# raintight couplings??



## McClary’s Electrical

sbrn33 said:


> OK, so I am running some conduit outside today and get to thinking, why am I using "raintight couplings" when the inside of the conduit is rated at a wet location anyway??. Hell should I just use SS couplings? Why does it matter if water gets in, it's a wet location??Right?


 

You don't want to lead water into an enclosure just because the wire can handle it:blink:


----------



## sbrn33

I understand that , but a wet location is a wet location, right?


----------



## high leg

The inside of equipment is not listed for use as a wet location.


----------



## egads

So how much would you save on the price of the couplings? Always remember it's the customer who is paying for the "stuff' we use. They do not hire a real electrician to get hack work.


----------



## sbrn33

That is not the point. A conduit outdoors is listed as a wet location, right? So why try to make it a dry location? an outdoor enclosure is also rated as a wet location(IE: A/C disconnect) so why even try to make it a dry location by using raintight fittings? So why are we even using listed raintight fittings?


----------



## McClary’s Electrical

sbrn33 said:


> That is not the point. A conduit outdoors is listed as a wet location, right? So why try to make it a dry location? an outdoor enclosure is also rated as a wet location(IE: A/C disconnect) so why even try to make it a dry location by using raintight fittings? So why are we even using listed raintight fittings?


 


Heck, why even use a junction box? Just skotchcote the wire nuts and point them up in the air.:blink:


----------



## HARRY304E

sbrn33 said:


> That is not the point. A conduit outdoors is listed as a wet location, right? So why try to make it a dry location? an outdoor enclosure is also rated as a wet location(IE: A/C disconnect) so why even try to make it a dry location by using raintight fittings? So why are we even using listed raintight fittings?

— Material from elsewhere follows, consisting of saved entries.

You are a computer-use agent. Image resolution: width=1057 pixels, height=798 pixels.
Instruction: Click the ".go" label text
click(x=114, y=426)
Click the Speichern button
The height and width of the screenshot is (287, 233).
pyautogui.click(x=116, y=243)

Look at 358.42 and 314.15 NEC 2008


----------



## eric7379

mcclary's electrical said:


> Heck, why even use a junction box? Just skotchcote the wire nuts and point them up in the air.:blink:


 
:laughing::laughing::laughing::thumbup:


----------



## Bob Badger

sbrn33 said:


> OK, so I am running some conduit outside today and get to thinking, why am I using "raintight couplings" when the inside of the conduit is rated at a wet location anyway??. Hell should I just use SS couplings? Why does it matter if water gets in, it's a wet location??Right?


I understand your point and I do not think you will find a good answer.

Threaded ridged conduit couplings are not raintight either so why do EMT ones have to be.


----------



## Toronto Sparky

Rain tite couplings were invented to boost the sale of channel locks. Since then we all have to carry two..


----------



## LJSMITH1

Toronto Sparky said:


> Rain tite couplings were invented to boost the sale of channel locks. Since then we all have to carry two..


 
That's exactly the reason!! :laughing:


----------



## Shockdoc

sbrn33 said:


> OK, so I am running some conduit outside today and get to thinking, why am I using "raintight couplings" when the inside of the conduit is rated at a wet location anyway??. Hell should I just use SS couplings? Why does it matter if water gets in, it's a wet location??Right?


The NFPA had a different definition of "wet" in mind for the inside of the conduit when they classified it that way. You will look mighty foolish against your competitors for using SS connectors outside.. The last time i encountered that i found a T11 box at the bottom waterlogged with burned out splices and device.


----------



## nitro71

Perhaps the set screw connectors are not listed for use in a wet location? Becomes a game after a while but it seems that's what the NFPA is forcing us to do.


----------



## Dennis Alwon

Are you really using raintite connectors or just the compression connectors? There is a difference.


----------



## User14727

We were failed for using compression fittings in an outside garden center of a big box store. We figured since the box said wet location it was ok. Then our kindly inspector informed us that we were a bunch of hacks and we needed raintight fittings. Didn't know there was such a classification. I thought it was wet,dry or damp. My glorious leader argued with him and i got to change out about 250 couplings and 75 connectors in lighting and receptacles runs that were trimmed out and finished. Just go with the raintight. It is also nice not getting the rusty shower when you open a box.


----------



## sbrn33

I understand what the code say and would never use SS or even normal compression couplings outside.
What i am asking is why do we need raintight when the inside of the conduit is considered a wet location. Seems like a contradiction of code and UL listing to me.


----------



## Toronto Sparky

nitro71 said:


> Perhaps the set screw connectors are not listed for use in a wet location? Becomes a game after a while but it seems that's what the NFPA is forcing us to do.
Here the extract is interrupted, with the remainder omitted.